--- begin ---
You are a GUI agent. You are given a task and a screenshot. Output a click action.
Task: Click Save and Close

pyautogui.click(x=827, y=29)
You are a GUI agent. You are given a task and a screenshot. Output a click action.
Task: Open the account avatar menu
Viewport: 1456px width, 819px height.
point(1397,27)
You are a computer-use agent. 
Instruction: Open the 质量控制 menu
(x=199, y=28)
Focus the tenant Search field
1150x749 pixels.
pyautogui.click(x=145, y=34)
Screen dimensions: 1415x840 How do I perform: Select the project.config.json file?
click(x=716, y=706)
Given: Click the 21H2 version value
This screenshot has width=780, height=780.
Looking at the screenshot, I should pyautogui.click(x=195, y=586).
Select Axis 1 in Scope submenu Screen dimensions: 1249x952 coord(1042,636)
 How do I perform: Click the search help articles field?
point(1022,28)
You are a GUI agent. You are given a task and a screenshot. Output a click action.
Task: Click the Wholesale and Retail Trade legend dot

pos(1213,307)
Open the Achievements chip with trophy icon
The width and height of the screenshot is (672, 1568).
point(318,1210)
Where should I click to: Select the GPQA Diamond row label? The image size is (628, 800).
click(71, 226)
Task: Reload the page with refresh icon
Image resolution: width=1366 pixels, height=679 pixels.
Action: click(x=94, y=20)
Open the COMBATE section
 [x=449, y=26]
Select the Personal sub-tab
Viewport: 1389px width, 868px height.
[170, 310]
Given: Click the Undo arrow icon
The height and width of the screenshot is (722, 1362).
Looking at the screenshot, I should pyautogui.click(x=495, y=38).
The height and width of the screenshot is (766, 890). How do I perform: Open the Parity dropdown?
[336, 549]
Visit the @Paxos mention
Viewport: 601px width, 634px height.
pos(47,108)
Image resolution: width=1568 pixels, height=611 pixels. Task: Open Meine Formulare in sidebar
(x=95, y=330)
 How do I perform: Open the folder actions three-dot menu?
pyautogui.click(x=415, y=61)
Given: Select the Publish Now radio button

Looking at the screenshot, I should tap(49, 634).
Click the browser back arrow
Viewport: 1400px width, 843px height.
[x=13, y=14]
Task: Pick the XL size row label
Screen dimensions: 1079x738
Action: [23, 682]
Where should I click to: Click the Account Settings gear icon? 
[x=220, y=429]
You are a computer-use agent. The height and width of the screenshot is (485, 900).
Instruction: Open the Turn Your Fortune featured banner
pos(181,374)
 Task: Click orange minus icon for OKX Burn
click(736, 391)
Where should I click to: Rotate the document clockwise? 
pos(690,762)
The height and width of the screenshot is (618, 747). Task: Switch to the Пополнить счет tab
--- end ---
Your objective: Rewrite every one of the records above, putting "screen agent" wherever "GUI agent" appears and changing nothing else.

Complete output:
You are a screen agent. You are given a task and a screenshot. Output a click action.
Task: Click Save and Close

pyautogui.click(x=827, y=29)
You are a screen agent. You are given a task and a screenshot. Output a click action.
Task: Open the account avatar menu
Viewport: 1456px width, 819px height.
point(1397,27)
You are a computer-use agent. 
Instruction: Open the 质量控制 menu
(x=199, y=28)
Focus the tenant Search field
1150x749 pixels.
pyautogui.click(x=145, y=34)
Screen dimensions: 1415x840 How do I perform: Select the project.config.json file?
click(x=716, y=706)
Given: Click the 21H2 version value
This screenshot has width=780, height=780.
Looking at the screenshot, I should pyautogui.click(x=195, y=586).
Select Axis 1 in Scope submenu Screen dimensions: 1249x952 coord(1042,636)
 How do I perform: Click the search help articles field?
point(1022,28)
You are a screen agent. You are given a task and a screenshot. Output a click action.
Task: Click the Wholesale and Retail Trade legend dot

pos(1213,307)
Open the Achievements chip with trophy icon
The width and height of the screenshot is (672, 1568).
point(318,1210)
Where should I click to: Select the GPQA Diamond row label? The image size is (628, 800).
click(71, 226)
Task: Reload the page with refresh icon
Image resolution: width=1366 pixels, height=679 pixels.
Action: click(x=94, y=20)
Open the COMBATE section
 [x=449, y=26]
Select the Personal sub-tab
Viewport: 1389px width, 868px height.
[170, 310]
Given: Click the Undo arrow icon
The height and width of the screenshot is (722, 1362).
Looking at the screenshot, I should pyautogui.click(x=495, y=38).
The height and width of the screenshot is (766, 890). How do I perform: Open the Parity dropdown?
[336, 549]
Visit the @Paxos mention
Viewport: 601px width, 634px height.
pos(47,108)
Image resolution: width=1568 pixels, height=611 pixels. Task: Open Meine Formulare in sidebar
(x=95, y=330)
 How do I perform: Open the folder actions three-dot menu?
pyautogui.click(x=415, y=61)
Given: Select the Publish Now radio button

Looking at the screenshot, I should tap(49, 634).
Click the browser back arrow
Viewport: 1400px width, 843px height.
[x=13, y=14]
Task: Pick the XL size row label
Screen dimensions: 1079x738
Action: [23, 682]
Where should I click to: Click the Account Settings gear icon? 
[x=220, y=429]
You are a computer-use agent. The height and width of the screenshot is (485, 900).
Instruction: Open the Turn Your Fortune featured banner
pos(181,374)
 Task: Click orange minus icon for OKX Burn
click(736, 391)
Where should I click to: Rotate the document clockwise? 
pos(690,762)
The height and width of the screenshot is (618, 747). Task: Switch to the Пополнить счет tab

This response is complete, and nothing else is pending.